Vogt had already said goodbye to the national political scene. At the end of 2021, the city of Zurich resigned from the National Council. He felt like a tennis player on a soccer field, he told the Tamedia newspapers when announcing his departure. “I can also play a pass, but I’m much better on the tennis court.” By the tennis court he meant the law firm. Vogt is a law professor at the University of Zurich.

So Vogt prepared to become an ordinary partisan. However, even then the 52-year-old let it be known that he would feel more comfortable in the role of executive politician than in the parliamentary role. Now he has this opportunity: As an “extremely competent personality”, his party announced him at the presentation as a candidate for the Federal Council.

Nobody who rumbles

Vogt is not a typical SVP candidate. He politicizes cautiously, he is not a rumbler. As an urban intellectual, he doesn’t really fit in with the down-to-earth, rural and conservative SVP. In fact, there are differences: in style and also in questions of content. And he didn’t always politicize along party lines either. Vogt is and thinks far too independently to submit to a predetermined course.

During his time in the Bundestag, Vogt got himself into trouble within the party, especially in the debates about corporate responsibility. He absolutely didn’t want to move away from a counter-proposal, which was very accommodating to the initiators – and which he himself had helped to draft. He caused considerable trouble within the SVP.

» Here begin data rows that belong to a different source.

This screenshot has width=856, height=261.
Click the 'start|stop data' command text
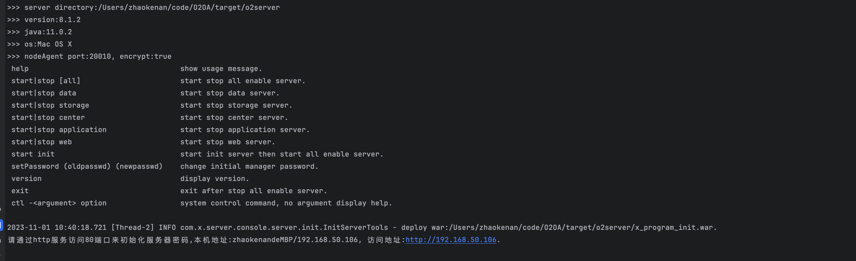[x=44, y=93]
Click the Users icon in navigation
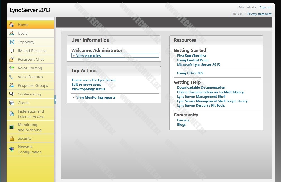This screenshot has height=182, width=281. pyautogui.click(x=11, y=33)
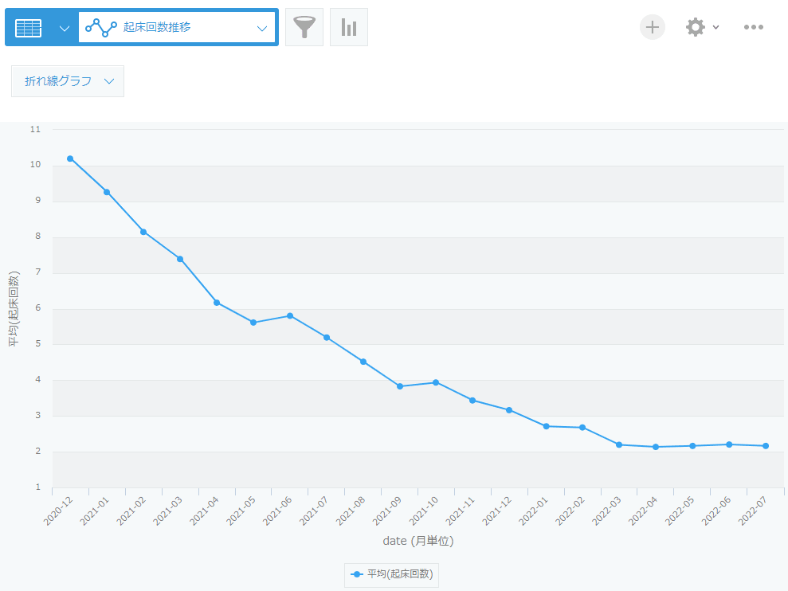Screen dimensions: 788x591
Task: Select the 2022-07 data point
Action: 766,446
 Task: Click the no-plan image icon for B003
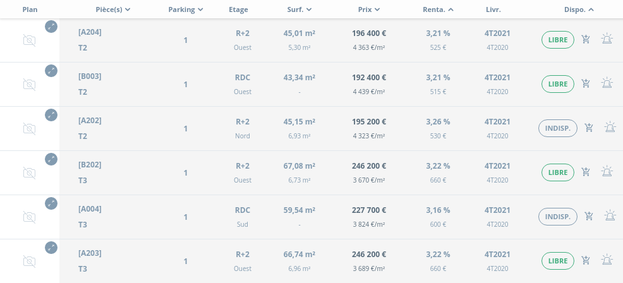[29, 84]
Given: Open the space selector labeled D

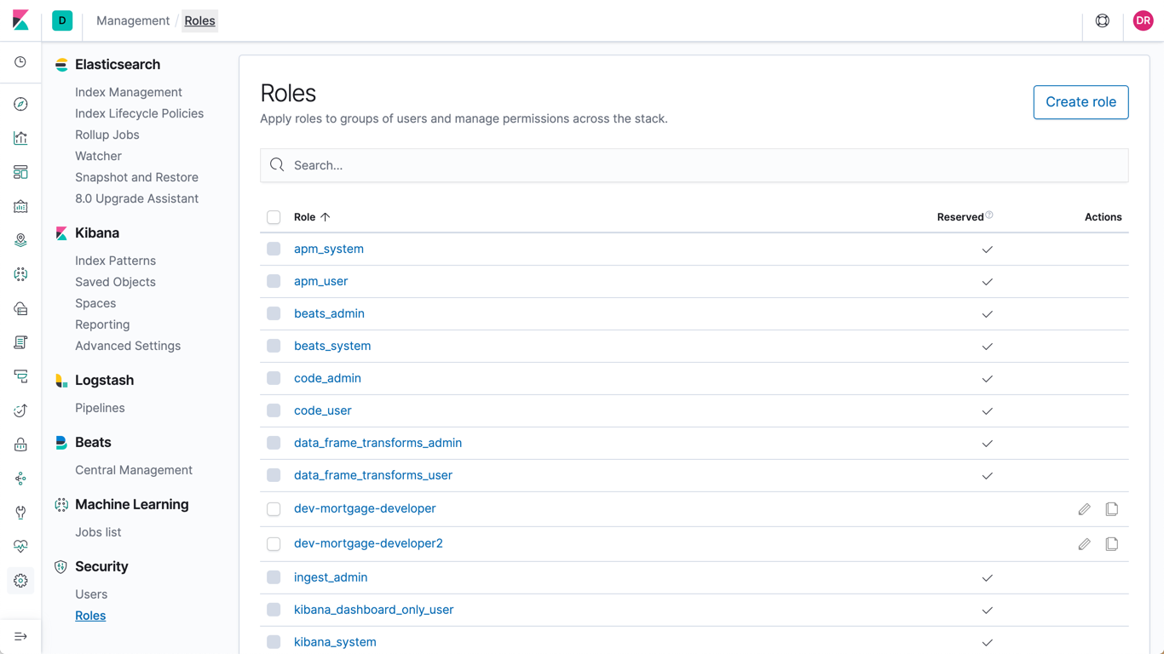Looking at the screenshot, I should click(62, 20).
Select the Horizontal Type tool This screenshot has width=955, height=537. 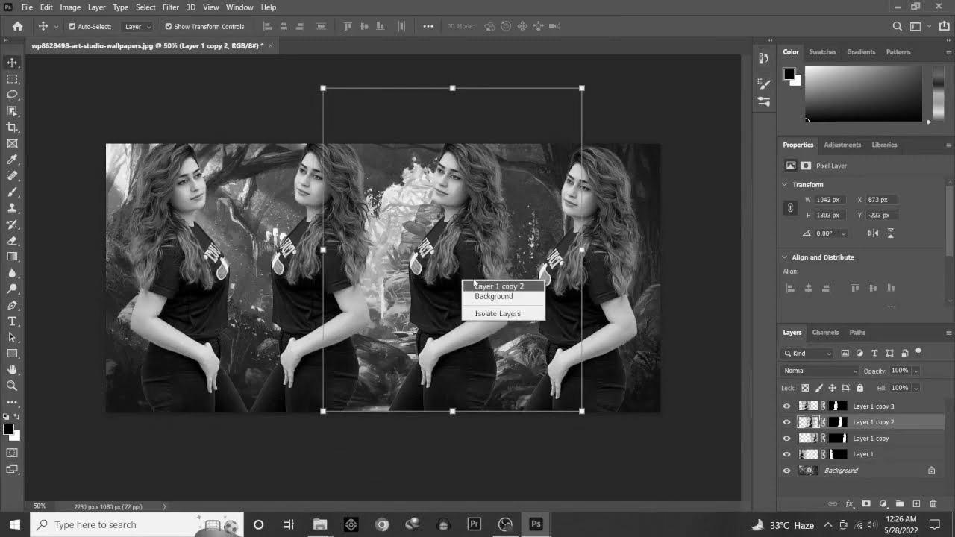(12, 321)
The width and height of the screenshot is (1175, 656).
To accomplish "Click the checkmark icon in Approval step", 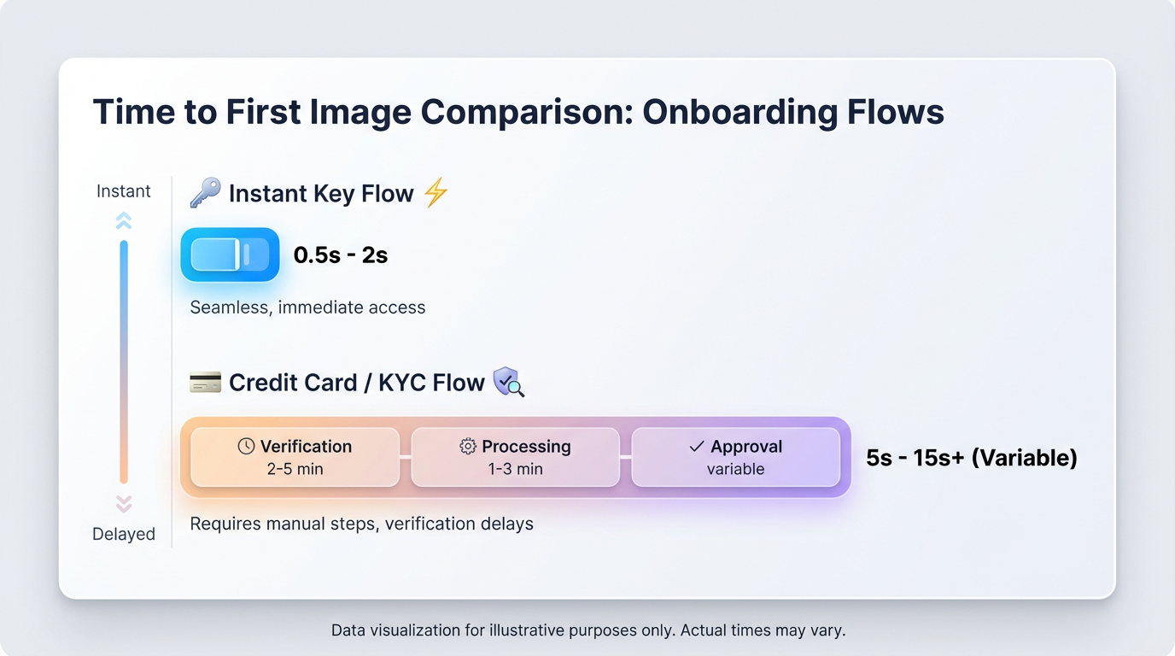I will (x=697, y=446).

After the cancellations of heavyweights like Ernst Stocker, Natalie Rickli, Gregor Rutz and Thomas Matter, Vogt is the last hope of the Zurich SVP. The draft horses had other priorities: Stocker and Rickli should secure the seats in the Zurich government council, Rutz put professional projects first, and Matter flirted with an opposition course. He said: “If we want to set the pace again from Zurich, we are freer without our own Federal Council.”

The party is spared an embarrassment

But even the surprising candidacy of Hans-Ueli Vogt does not change the fundamental problem that the party has had for some time. It is increasingly struggling to find personnel for executive elections. That was the case in the city of Zurich last spring when the SVP sent Roland Scheck into the running for the city council, a candidate who had already tried it once in 2014 and ended up third from last.

This was also evident in the search for candidates for next year’s government council elections. Because the party leaders could not find a successor, they begged the 67-year-old Stocker to run again. Stocker allowed himself to be persuaded. Even then, a number of prominent SVPers canceled Stocker’s successor. Among them several national councilors – and Hans-Ueli Vogt.

The personnel problem is not new, but the party is obviously struggling with the solution. This is not good evidence for the party, especially since the canton of Zurich was once the nucleus for the SVP’s success. After all, Vogt spares the cantonal party the embarrassment of not standing as a candidate.

His chances of actually being elected is another matter. In any case, the roles in the race to succeed Ueli Maurer in the state government are clearly divided. Albert Rösti is the favourite, Hans-Ueli Vogt the outsider. The law professor should provide more excitement.